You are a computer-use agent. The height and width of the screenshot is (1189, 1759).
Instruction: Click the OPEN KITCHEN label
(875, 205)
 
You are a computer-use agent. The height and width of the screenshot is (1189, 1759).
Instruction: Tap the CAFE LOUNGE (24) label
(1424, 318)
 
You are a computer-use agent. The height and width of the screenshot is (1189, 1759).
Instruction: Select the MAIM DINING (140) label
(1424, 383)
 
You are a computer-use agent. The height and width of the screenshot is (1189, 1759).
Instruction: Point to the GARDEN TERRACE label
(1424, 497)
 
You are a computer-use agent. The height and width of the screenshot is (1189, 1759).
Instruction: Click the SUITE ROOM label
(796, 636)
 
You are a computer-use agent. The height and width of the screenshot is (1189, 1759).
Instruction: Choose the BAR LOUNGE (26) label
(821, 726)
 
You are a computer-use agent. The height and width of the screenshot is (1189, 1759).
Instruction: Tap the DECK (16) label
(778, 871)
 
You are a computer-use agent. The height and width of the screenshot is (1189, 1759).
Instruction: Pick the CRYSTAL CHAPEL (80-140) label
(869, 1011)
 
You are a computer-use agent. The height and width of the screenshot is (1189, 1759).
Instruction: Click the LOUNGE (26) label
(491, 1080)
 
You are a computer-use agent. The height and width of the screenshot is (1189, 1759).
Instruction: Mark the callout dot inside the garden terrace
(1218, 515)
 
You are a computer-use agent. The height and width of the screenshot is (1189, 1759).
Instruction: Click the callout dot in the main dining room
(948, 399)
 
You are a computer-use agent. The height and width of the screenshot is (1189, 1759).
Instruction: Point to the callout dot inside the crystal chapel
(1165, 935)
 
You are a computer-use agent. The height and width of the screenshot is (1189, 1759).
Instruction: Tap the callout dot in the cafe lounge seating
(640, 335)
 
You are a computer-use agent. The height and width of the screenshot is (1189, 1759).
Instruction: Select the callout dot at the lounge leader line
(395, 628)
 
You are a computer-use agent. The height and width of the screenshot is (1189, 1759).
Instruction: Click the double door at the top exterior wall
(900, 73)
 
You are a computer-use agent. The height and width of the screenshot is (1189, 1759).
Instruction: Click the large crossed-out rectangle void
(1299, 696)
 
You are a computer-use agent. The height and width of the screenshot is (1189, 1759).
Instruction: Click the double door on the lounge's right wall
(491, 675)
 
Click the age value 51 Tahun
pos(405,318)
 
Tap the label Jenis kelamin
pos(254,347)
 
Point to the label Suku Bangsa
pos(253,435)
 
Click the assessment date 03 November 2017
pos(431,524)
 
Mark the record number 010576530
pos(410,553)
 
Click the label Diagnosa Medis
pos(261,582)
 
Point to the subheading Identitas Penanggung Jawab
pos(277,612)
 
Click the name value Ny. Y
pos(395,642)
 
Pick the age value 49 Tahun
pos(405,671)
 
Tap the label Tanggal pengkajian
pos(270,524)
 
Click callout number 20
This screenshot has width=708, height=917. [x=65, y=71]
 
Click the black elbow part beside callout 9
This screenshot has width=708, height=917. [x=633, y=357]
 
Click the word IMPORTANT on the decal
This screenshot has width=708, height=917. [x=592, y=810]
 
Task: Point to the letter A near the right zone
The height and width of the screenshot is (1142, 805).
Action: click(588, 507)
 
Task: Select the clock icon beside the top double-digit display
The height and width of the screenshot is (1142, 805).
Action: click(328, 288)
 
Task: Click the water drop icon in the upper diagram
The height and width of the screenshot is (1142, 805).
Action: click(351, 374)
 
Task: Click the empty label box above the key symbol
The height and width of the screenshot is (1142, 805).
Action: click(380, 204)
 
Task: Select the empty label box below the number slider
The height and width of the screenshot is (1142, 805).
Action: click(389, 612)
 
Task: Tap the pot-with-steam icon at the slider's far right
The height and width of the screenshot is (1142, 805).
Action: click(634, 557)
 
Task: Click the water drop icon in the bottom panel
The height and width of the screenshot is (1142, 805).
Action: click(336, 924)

########################################

### TASK DESCRIPTION
Copy out word for word the part of the entries that opens with the line containing "Click the age value 51 Tahun" and runs through the end of the entries, both ends included.

### RESPONSE
Click the age value 51 Tahun
pos(405,318)
 
Tap the label Jenis kelamin
pos(254,347)
 
Point to the label Suku Bangsa
pos(253,435)
 
Click the assessment date 03 November 2017
pos(431,524)
 
Mark the record number 010576530
pos(410,553)
 
Click the label Diagnosa Medis
pos(261,582)
 
Point to the subheading Identitas Penanggung Jawab
pos(277,612)
 
Click the name value Ny. Y
pos(395,642)
 
Pick the age value 49 Tahun
pos(405,671)
 
Tap the label Tanggal pengkajian
pos(270,524)
 
Click callout number 20
This screenshot has width=708, height=917. [x=65, y=71]
 
Click the black elbow part beside callout 9
This screenshot has width=708, height=917. [x=633, y=357]
 
Click the word IMPORTANT on the decal
This screenshot has width=708, height=917. [x=592, y=810]
 
Task: Point to the letter A near the right zone
The height and width of the screenshot is (1142, 805).
Action: click(588, 507)
 
Task: Select the clock icon beside the top double-digit display
The height and width of the screenshot is (1142, 805).
Action: click(328, 288)
 
Task: Click the water drop icon in the upper diagram
The height and width of the screenshot is (1142, 805).
Action: click(351, 374)
 
Task: Click the empty label box above the key symbol
The height and width of the screenshot is (1142, 805).
Action: click(380, 204)
 
Task: Select the empty label box below the number slider
The height and width of the screenshot is (1142, 805).
Action: click(389, 612)
 
Task: Tap the pot-with-steam icon at the slider's far right
The height and width of the screenshot is (1142, 805).
Action: click(634, 557)
 
Task: Click the water drop icon in the bottom panel
The height and width of the screenshot is (1142, 805).
Action: click(336, 924)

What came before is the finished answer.